Suspicious timing, no? Anyone with a semi-functioning frontal lobe immediately suspected foul play. And the fact that Nisman had voiced plenty of concern about his personal safety, but shown no signs of suicidal depression (he was a separated father of two who was devoted to his daughters, and living a single life amidst a bevy of models), only amplified such hunches. The problem was, the forensic evidence was, and remains, inconclusive; for all the testimony presented by experts, replete with CGI recreations and gunpowder residue and blood-spatter analysis, there’s simply no way to definitively know whether Nisman did the deed himself, or if a third-party shooter was responsible. Even a late eye-opener about ketamine in Nisman’s system (possibly related to his earlier Wikipedia searches about psychedelia?) can’t fully convince one that he was offed by a nefarious agent.

Then again, nothing in Nisman: The Prosecutor, the President and the Spy is 100 percent persuasive. The links between Iran and the AMIA bombing come across as frustratingly insubstantial. The same goes for Argentinian intelligence agencies’ own potential role in the crime. There are tons of wiretap conversations featuring a shadowy inside-man known as Allan Bogado, who was supplying Iran with intel on Nisman and Kirchner. Yet despite director Webster getting Bogado on camera to talk about his conduct, it’s never clear whether he was a traitor, a double-agent, or a fraud. There are also calls between Stiuso and fellow intelligence cohorts in the hours leading up to the discovery of Nisman’s body that, according to prosecutor Viviana Fein, point to pre-release knowledge about his death—but their purpose is never ascertained. That Nisman was flush with an eye-opening amount of cash (far more than his income would have provided) is merely another in a string of questionable details sans decent explanation.

That Nisman was flush with an eye-opening amount of cash (far more than his income would have provided) is merely another in a string of questionable details sans decent explanation.

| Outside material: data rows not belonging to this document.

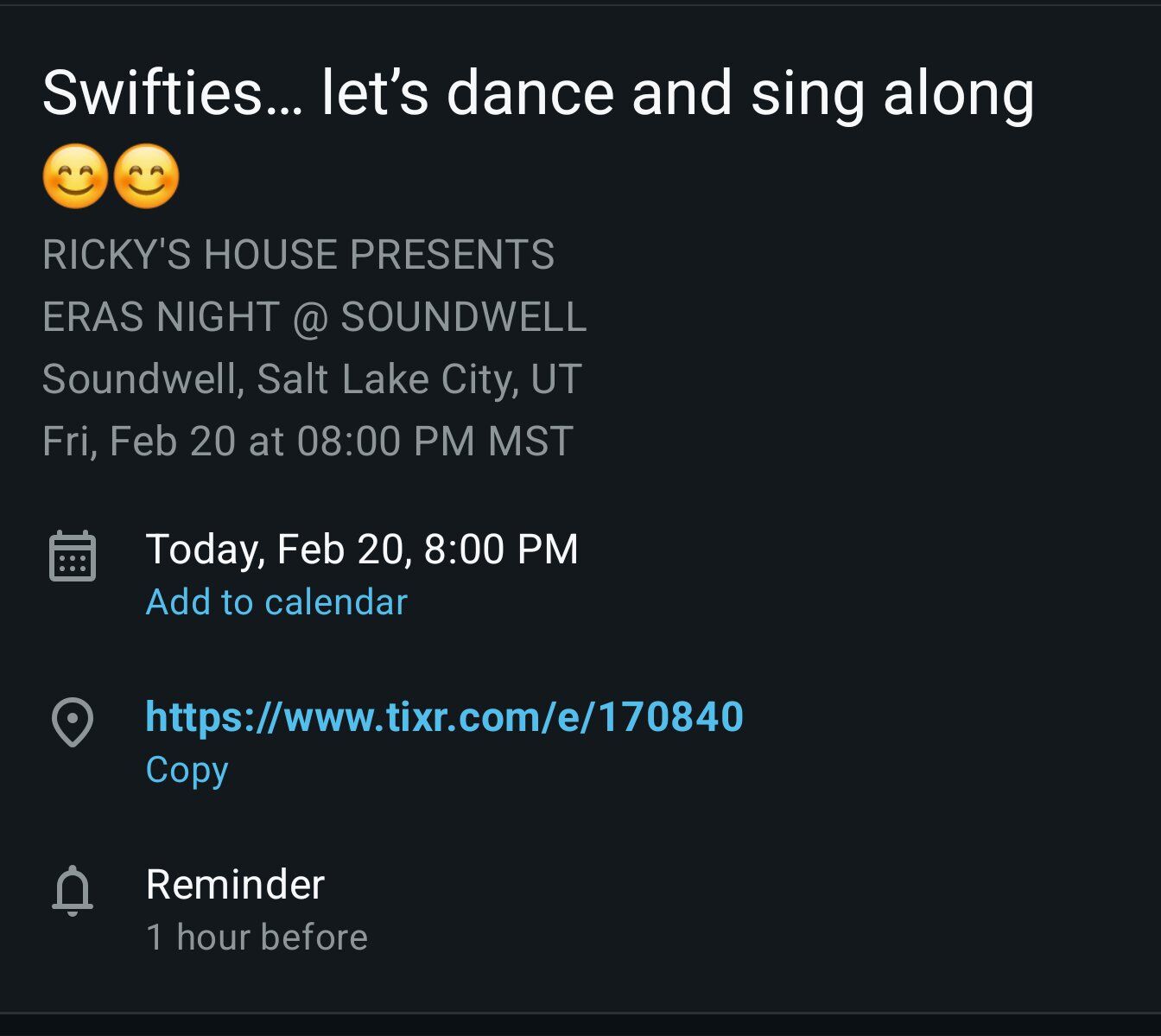Click the 'RICKY'S HOUSE PRESENTS' line
The width and height of the screenshot is (1161, 1036).
coord(298,255)
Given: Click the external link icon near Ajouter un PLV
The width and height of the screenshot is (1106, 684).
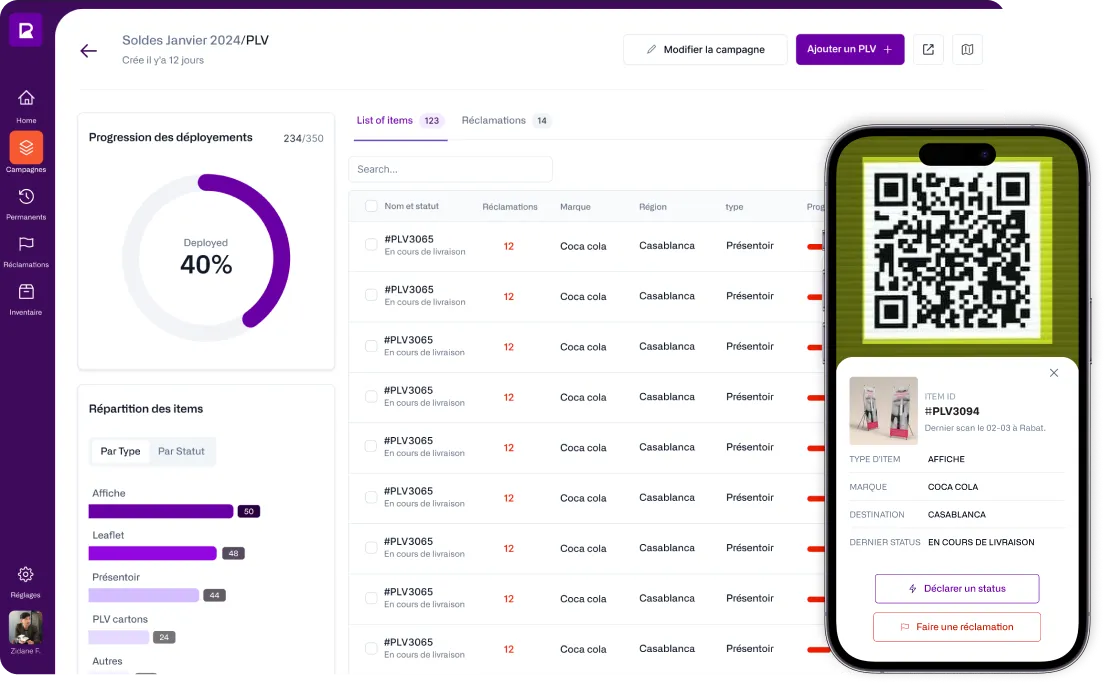Looking at the screenshot, I should pos(928,49).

In other words, good luck parsing almost any element of Nisman: The Prosecutor, the President and the Spy, which is drowning in dates and developments from the past quarter-century of Argentinian politics. Webster employs timelines, dramatic recreations, crime-scene footage, new and old interviews, and obnoxious TV broadcasts (which function as their own damning critique of a media world gone mad) to try to streamline his knotty material while simultaneously shaping it in a dramatic thriller-mystery mold. The effort, alas, is only partially successful. No matter the six-hour-plus runtime, there’s sometimes too much information to lucidly process, especially given that the director eschews a straightforward chronology, jumping backwards and forwards in time to shine a light on various investigative avenues. A working knowledge of recent Argentinian history will help viewers navigate these turbulent waters. Still, a simpler, less adventurous narrative structure would have made this twisty-turn affair quite a bit easier to digest.

Nisman: The Prosecutor, the President and the Spy eventually suggests that Nisman may have been the victim of a conspiracy himself, orchestrated by Stiuso, a 30-year intelligence operative whose cagey interviews are marked by Cheshire Cat grins and shrugged-shoulder expressions that imply he knows infinitely more than he’s letting on. Stiuso’s ability to cling to his powerful position through multiple regimes (some dictatorial, some democratic) is a testament to his cunning ability to manipulate and exploit. Ultimately, this formidable and mysterious spy seems to be the true mastermind of this sprawling saga—and a figure who proves that outsiders (such as Nisman) wade into treacherous espionage waters at their own great peril.